» **TASK DIRECTIONS**: Restate the entire listing word for word.

» **STORED DATA**:
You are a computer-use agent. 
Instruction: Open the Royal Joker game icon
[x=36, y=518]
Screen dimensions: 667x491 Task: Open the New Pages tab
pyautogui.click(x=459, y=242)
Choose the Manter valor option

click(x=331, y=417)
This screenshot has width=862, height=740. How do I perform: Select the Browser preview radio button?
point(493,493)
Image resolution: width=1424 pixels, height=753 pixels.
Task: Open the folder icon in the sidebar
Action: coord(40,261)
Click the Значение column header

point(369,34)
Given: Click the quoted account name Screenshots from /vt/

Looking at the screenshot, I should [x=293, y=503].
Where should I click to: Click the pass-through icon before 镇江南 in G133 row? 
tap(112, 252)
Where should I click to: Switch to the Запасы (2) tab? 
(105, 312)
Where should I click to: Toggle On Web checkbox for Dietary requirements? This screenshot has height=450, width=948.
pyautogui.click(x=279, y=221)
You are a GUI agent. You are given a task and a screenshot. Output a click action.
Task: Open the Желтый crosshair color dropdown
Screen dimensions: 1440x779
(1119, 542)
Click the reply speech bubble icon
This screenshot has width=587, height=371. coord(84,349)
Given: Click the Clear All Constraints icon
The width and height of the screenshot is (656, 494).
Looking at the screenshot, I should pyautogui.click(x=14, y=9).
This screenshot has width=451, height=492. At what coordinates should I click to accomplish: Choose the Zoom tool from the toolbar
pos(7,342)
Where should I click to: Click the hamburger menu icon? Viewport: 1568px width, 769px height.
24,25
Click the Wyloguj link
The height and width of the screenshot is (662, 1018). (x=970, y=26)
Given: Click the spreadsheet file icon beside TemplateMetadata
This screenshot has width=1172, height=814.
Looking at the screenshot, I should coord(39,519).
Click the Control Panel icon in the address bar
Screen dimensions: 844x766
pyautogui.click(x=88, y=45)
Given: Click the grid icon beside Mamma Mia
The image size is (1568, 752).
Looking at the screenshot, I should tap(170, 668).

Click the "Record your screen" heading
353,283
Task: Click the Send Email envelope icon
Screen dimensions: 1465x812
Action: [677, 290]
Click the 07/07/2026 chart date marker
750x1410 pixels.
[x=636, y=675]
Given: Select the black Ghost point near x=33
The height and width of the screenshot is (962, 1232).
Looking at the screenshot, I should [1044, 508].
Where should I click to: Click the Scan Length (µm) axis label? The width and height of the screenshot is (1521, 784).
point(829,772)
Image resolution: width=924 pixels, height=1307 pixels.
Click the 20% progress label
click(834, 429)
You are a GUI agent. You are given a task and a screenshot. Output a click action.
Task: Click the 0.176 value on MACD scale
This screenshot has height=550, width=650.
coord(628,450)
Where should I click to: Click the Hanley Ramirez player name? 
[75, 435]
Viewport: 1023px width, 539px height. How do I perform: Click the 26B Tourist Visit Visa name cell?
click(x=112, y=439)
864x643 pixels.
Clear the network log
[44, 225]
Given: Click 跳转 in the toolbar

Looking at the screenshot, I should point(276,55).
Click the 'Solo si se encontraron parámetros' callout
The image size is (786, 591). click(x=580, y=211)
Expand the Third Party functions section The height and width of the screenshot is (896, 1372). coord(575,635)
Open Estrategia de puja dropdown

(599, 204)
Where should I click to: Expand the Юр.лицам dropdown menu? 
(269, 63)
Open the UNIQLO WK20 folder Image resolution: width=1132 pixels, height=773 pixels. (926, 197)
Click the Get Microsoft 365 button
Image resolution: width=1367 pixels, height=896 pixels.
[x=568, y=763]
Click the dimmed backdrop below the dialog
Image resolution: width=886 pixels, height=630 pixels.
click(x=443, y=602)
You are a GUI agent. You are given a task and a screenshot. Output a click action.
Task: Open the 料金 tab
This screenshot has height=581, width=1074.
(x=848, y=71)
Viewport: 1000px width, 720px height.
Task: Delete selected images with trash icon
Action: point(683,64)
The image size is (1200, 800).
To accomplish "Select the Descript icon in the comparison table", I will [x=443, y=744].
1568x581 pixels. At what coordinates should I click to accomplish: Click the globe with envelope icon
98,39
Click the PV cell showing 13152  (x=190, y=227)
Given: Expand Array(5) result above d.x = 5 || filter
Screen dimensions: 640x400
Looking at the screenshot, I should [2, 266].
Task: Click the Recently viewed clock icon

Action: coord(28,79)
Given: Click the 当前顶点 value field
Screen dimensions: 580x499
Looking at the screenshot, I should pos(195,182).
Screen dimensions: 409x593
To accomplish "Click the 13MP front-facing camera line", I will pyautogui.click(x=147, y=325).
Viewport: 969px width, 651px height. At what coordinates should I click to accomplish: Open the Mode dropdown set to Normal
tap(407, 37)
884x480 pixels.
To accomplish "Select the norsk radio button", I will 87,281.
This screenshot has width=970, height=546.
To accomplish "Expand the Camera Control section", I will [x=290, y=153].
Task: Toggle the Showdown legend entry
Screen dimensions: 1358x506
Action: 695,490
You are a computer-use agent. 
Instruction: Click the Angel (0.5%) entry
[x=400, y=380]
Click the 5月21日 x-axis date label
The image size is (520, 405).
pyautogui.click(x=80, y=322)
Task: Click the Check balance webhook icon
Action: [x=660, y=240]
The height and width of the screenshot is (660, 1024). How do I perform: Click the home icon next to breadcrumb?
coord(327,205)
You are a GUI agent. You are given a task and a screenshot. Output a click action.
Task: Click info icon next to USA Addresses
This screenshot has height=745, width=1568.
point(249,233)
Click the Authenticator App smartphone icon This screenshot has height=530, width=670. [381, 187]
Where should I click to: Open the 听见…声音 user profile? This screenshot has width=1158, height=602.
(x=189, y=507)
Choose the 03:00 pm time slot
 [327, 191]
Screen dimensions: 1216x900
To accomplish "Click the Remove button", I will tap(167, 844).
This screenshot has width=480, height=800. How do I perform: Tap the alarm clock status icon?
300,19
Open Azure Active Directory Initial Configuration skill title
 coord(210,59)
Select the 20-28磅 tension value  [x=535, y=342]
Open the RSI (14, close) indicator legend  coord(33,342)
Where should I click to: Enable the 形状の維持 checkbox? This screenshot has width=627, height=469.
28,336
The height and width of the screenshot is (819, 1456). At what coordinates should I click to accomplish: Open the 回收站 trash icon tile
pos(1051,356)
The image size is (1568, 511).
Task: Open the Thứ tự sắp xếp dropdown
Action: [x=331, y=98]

» **ANSWER BELOW**:
You are a computer-use agent. 
Instruction: Open the Royal Joker game icon
[x=36, y=518]
Screen dimensions: 667x491 Task: Open the New Pages tab
pyautogui.click(x=459, y=242)
Choose the Manter valor option

click(x=331, y=417)
This screenshot has width=862, height=740. How do I perform: Select the Browser preview radio button?
point(493,493)
Image resolution: width=1424 pixels, height=753 pixels.
Task: Open the folder icon in the sidebar
Action: coord(40,261)
Click the Значение column header

point(369,34)
Given: Click the quoted account name Screenshots from /vt/

Looking at the screenshot, I should [x=293, y=503].
Where should I click to: Click the pass-through icon before 镇江南 in G133 row? 
tap(112, 252)
Where should I click to: Switch to the Запасы (2) tab? 
(105, 312)
Where should I click to: Toggle On Web checkbox for Dietary requirements? This screenshot has height=450, width=948.
pyautogui.click(x=279, y=221)
You are a GUI agent. You are given a task and a screenshot. Output a click action.
Task: Open the Желтый crosshair color dropdown
Screen dimensions: 1440x779
(1119, 542)
Click the reply speech bubble icon
This screenshot has width=587, height=371. coord(84,349)
Given: Click the Clear All Constraints icon
The width and height of the screenshot is (656, 494).
Looking at the screenshot, I should pyautogui.click(x=14, y=9).
This screenshot has width=451, height=492. At what coordinates should I click to accomplish: Choose the Zoom tool from the toolbar
pos(7,342)
Where should I click to: Click the hamburger menu icon? Viewport: 1568px width, 769px height.
24,25
Click the Wyloguj link
The height and width of the screenshot is (662, 1018). (x=970, y=26)
Given: Click the spreadsheet file icon beside TemplateMetadata
This screenshot has width=1172, height=814.
Looking at the screenshot, I should coord(39,519).
Click the Control Panel icon in the address bar
Screen dimensions: 844x766
pyautogui.click(x=88, y=45)
Given: Click the grid icon beside Mamma Mia
The image size is (1568, 752).
Looking at the screenshot, I should tap(170, 668).

Click the "Record your screen" heading
353,283
Task: Click the Send Email envelope icon
Screen dimensions: 1465x812
Action: [677, 290]
Click the 07/07/2026 chart date marker
750x1410 pixels.
[x=636, y=675]
Given: Select the black Ghost point near x=33
The height and width of the screenshot is (962, 1232).
Looking at the screenshot, I should [1044, 508].
Where should I click to: Click the Scan Length (µm) axis label? The width and height of the screenshot is (1521, 784).
point(829,772)
Image resolution: width=924 pixels, height=1307 pixels.
Click the 20% progress label
click(834, 429)
You are a GUI agent. You are given a task and a screenshot. Output a click action.
Task: Click the 0.176 value on MACD scale
This screenshot has height=550, width=650.
coord(628,450)
Where should I click to: Click the Hanley Ramirez player name? 
[75, 435]
Viewport: 1023px width, 539px height. How do I perform: Click the 26B Tourist Visit Visa name cell?
click(x=112, y=439)
864x643 pixels.
Clear the network log
[44, 225]
Given: Click 跳转 in the toolbar

Looking at the screenshot, I should point(276,55).
Click the 'Solo si se encontraron parámetros' callout
The image size is (786, 591). click(x=580, y=211)
Expand the Third Party functions section The height and width of the screenshot is (896, 1372). coord(575,635)
Open Estrategia de puja dropdown

(599, 204)
Where should I click to: Expand the Юр.лицам dropdown menu? 
(269, 63)
Open the UNIQLO WK20 folder Image resolution: width=1132 pixels, height=773 pixels. (926, 197)
Click the Get Microsoft 365 button
Image resolution: width=1367 pixels, height=896 pixels.
[x=568, y=763]
Click the dimmed backdrop below the dialog
Image resolution: width=886 pixels, height=630 pixels.
click(x=443, y=602)
You are a GUI agent. You are given a task and a screenshot. Output a click action.
Task: Open the 料金 tab
This screenshot has height=581, width=1074.
(x=848, y=71)
Viewport: 1000px width, 720px height.
Task: Delete selected images with trash icon
Action: point(683,64)
The image size is (1200, 800).
To accomplish "Select the Descript icon in the comparison table", I will [x=443, y=744].
1568x581 pixels. At what coordinates should I click to accomplish: Click the globe with envelope icon
98,39
Click the PV cell showing 13152  (x=190, y=227)
Given: Expand Array(5) result above d.x = 5 || filter
Screen dimensions: 640x400
Looking at the screenshot, I should [2, 266].
Task: Click the Recently viewed clock icon

Action: coord(28,79)
Given: Click the 当前顶点 value field
Screen dimensions: 580x499
Looking at the screenshot, I should pos(195,182).
Screen dimensions: 409x593
To accomplish "Click the 13MP front-facing camera line", I will pyautogui.click(x=147, y=325).
Viewport: 969px width, 651px height. At what coordinates should I click to accomplish: Open the Mode dropdown set to Normal
tap(407, 37)
884x480 pixels.
To accomplish "Select the norsk radio button", I will 87,281.
This screenshot has width=970, height=546.
To accomplish "Expand the Camera Control section", I will [x=290, y=153].
Task: Toggle the Showdown legend entry
Screen dimensions: 1358x506
Action: 695,490
You are a computer-use agent. 
Instruction: Click the Angel (0.5%) entry
[x=400, y=380]
Click the 5月21日 x-axis date label
The image size is (520, 405).
pyautogui.click(x=80, y=322)
Task: Click the Check balance webhook icon
Action: [x=660, y=240]
The height and width of the screenshot is (660, 1024). How do I perform: Click the home icon next to breadcrumb?
coord(327,205)
You are a GUI agent. You are given a task and a screenshot. Output a click action.
Task: Click info icon next to USA Addresses
This screenshot has height=745, width=1568.
point(249,233)
Click the Authenticator App smartphone icon This screenshot has height=530, width=670. [381, 187]
Where should I click to: Open the 听见…声音 user profile? This screenshot has width=1158, height=602.
(x=189, y=507)
Choose the 03:00 pm time slot
 [327, 191]
Screen dimensions: 1216x900
To accomplish "Click the Remove button", I will tap(167, 844).
This screenshot has width=480, height=800. How do I perform: Tap the alarm clock status icon?
300,19
Open Azure Active Directory Initial Configuration skill title
 coord(210,59)
Select the 20-28磅 tension value  [x=535, y=342]
Open the RSI (14, close) indicator legend  coord(33,342)
Where should I click to: Enable the 形状の維持 checkbox? This screenshot has width=627, height=469.
28,336
The height and width of the screenshot is (819, 1456). At what coordinates should I click to accomplish: Open the 回收站 trash icon tile
pos(1051,356)
The image size is (1568, 511).
Task: Open the Thứ tự sắp xếp dropdown
Action: [x=331, y=98]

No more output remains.